# Predicting Ethnicities, Age, and Gender with Neural Networks

## Table of Contents:
1. *Introduction*
2. *Data Preperation*
    * 2.1 Data Cleaning/Preparation
    * 2.2 Data Loading
    * 2.3 Data Preprocessing
    * 2.4 Data Exploration
3. *Model Architecture*
    * 3.1 Neural Network Design
    * 3.2 Model Compilation
4. *Model Training*
    * 4.1 Training Process
5. *Model Evaluation*
    * 5.1 Model Performance
    * 5.2 Confusion Matrix
6. *Model Deployment*
    * 6.1 Model Saving
7. *Conclusion*
8. *References*


## 1. Introduction:
In this notebook, we will explore the process of building a neural network model to predict ethnicities, age, and gender based on certain features. Predicting ethnicities, age, and gender can have various applications, including demographic analysis, social studies, and more. We will follow a step-by-step approach, covering data preprocessing, model architecture design, training, evaluation, and interpretation.

## 2. Data Preparation

### 2.1 Data Cleaning/Preparation

The dataset from FairFace is split between a training set and a validation set, lacking the test set.

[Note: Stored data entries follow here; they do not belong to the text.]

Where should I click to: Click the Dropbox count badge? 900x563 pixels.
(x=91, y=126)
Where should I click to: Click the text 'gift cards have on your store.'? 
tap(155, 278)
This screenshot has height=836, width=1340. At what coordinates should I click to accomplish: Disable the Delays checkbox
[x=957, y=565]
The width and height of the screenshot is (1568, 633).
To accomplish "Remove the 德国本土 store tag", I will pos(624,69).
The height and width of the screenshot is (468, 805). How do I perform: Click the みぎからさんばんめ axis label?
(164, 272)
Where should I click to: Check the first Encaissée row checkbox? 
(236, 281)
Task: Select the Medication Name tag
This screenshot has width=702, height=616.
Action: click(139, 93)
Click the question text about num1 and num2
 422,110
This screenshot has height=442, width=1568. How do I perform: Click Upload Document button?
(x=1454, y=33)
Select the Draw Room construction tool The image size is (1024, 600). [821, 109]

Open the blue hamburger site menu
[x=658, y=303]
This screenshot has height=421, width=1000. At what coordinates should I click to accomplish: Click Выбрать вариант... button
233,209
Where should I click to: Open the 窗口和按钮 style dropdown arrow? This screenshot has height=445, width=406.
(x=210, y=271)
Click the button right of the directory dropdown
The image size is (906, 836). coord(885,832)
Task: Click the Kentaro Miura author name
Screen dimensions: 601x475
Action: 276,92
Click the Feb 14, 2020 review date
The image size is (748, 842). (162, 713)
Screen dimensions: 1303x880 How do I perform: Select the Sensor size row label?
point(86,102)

In this section, I will:
- Combine all the images into one folder
- Rename the images starting from 1 to the total number of images
- Compile all the csv files into one with the new names
- Split the images and csv into training, validation, and test sets

In [25]:
import os
import shutil
import csv

In [24]:
# Moving the training images to the all images folder
temp_train_path = "C:\\Users\\mashe\\Downloads\\temp\\train"
all_images = "C:\\Users\\mashe\\Downloads\\temp\\all"

train_files = os.listdir(temp_train_path)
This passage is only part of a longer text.